Data excerpts:
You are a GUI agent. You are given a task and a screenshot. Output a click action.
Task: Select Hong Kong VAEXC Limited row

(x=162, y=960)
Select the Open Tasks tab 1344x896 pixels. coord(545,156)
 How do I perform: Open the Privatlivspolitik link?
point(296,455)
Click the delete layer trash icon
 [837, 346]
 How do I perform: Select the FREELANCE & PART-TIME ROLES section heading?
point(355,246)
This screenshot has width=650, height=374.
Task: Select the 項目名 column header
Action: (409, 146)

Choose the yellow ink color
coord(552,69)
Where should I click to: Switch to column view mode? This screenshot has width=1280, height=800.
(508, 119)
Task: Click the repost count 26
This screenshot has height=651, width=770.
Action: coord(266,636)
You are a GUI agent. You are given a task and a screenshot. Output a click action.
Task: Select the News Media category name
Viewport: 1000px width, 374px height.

### Requirement:
Counting the line that contains "Where should I" as the first, copy exactly every line through the end of the records, and nothing else.

### Solution to this exercise:
Where should I click to: Switch to column view mode? This screenshot has width=1280, height=800.
(508, 119)
Task: Click the repost count 26
This screenshot has height=651, width=770.
Action: coord(266,636)
You are a GUI agent. You are given a task and a screenshot. Output a click action.
Task: Select the News Media category name
Viewport: 1000px width, 374px height.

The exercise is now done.